→ **TASK ITEM**
The line containing "You are a GUI" marks the start. Restate it and every following line through the end of the records exactly, and nothing else, leaving out the pictures.

────────────────

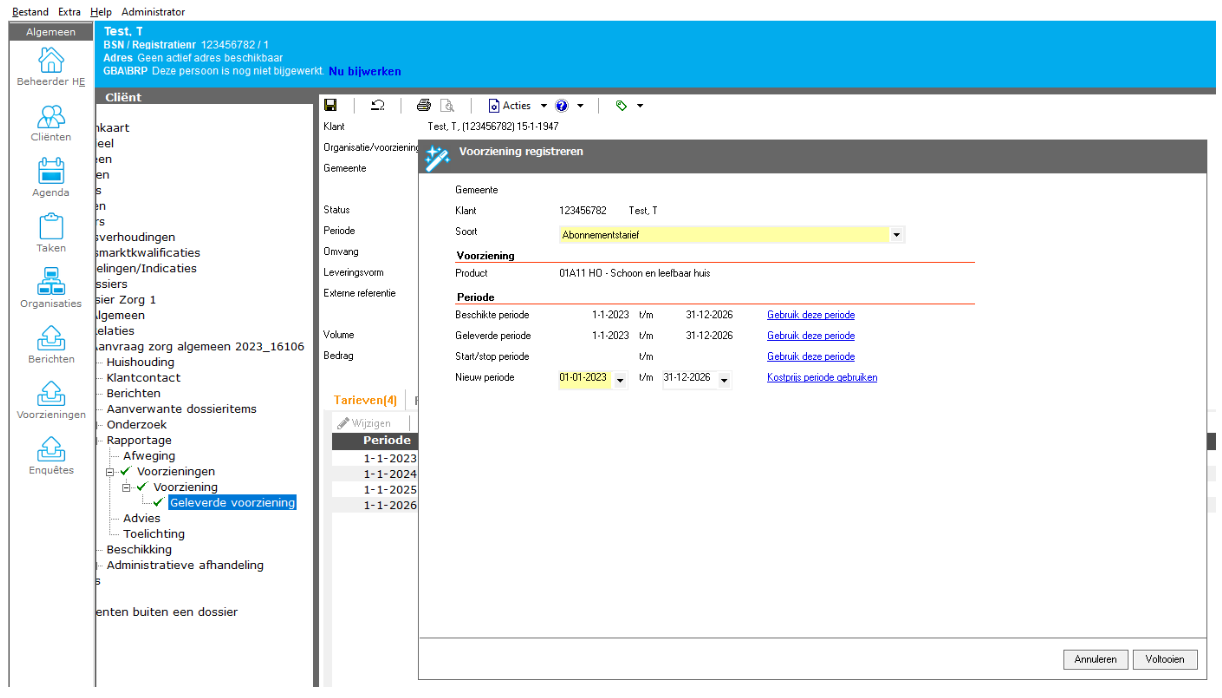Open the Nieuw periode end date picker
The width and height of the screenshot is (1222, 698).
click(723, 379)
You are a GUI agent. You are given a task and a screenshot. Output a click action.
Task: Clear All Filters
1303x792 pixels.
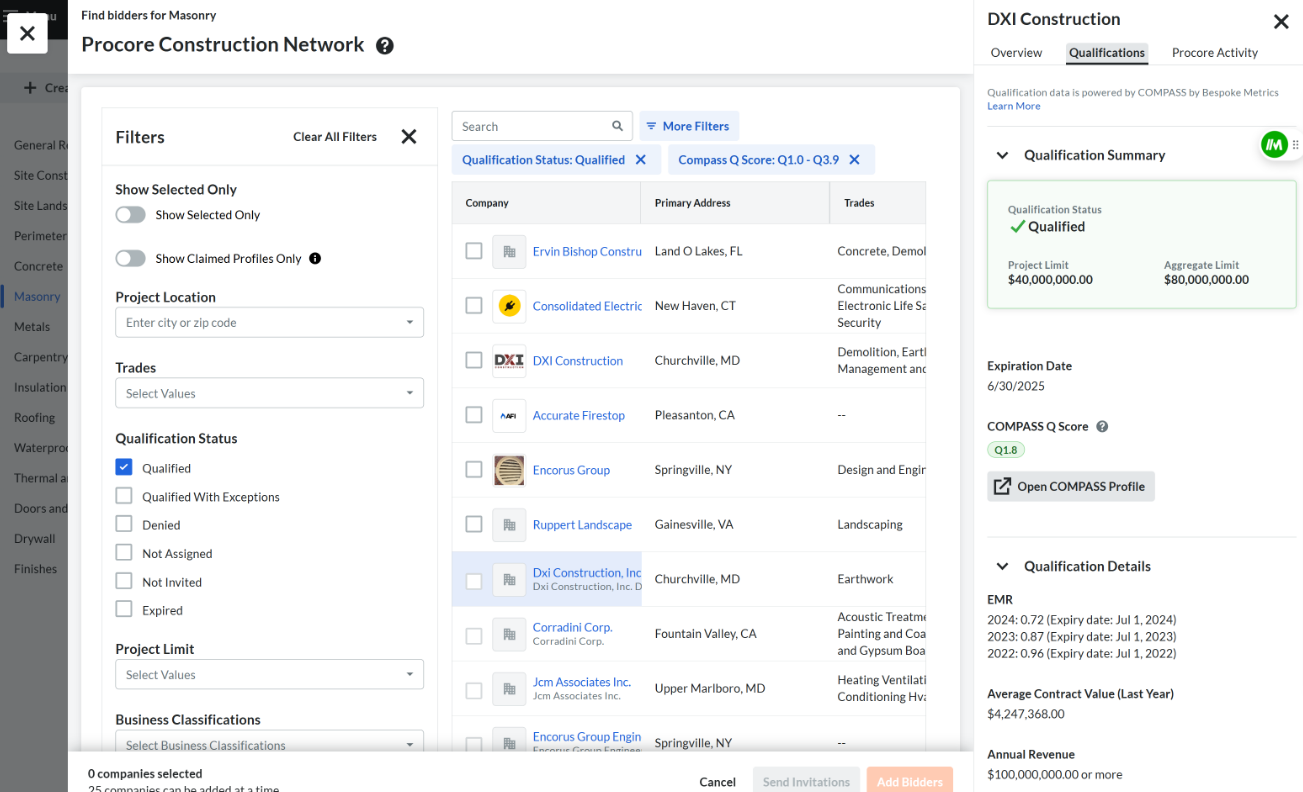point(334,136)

────────────────

→ **RESPONSE FOR THIS EXERCISE**
You are a GUI agent. You are given a task and a screenshot. Output a click action.
Task: Clear All Filters
1303x792 pixels.
point(334,136)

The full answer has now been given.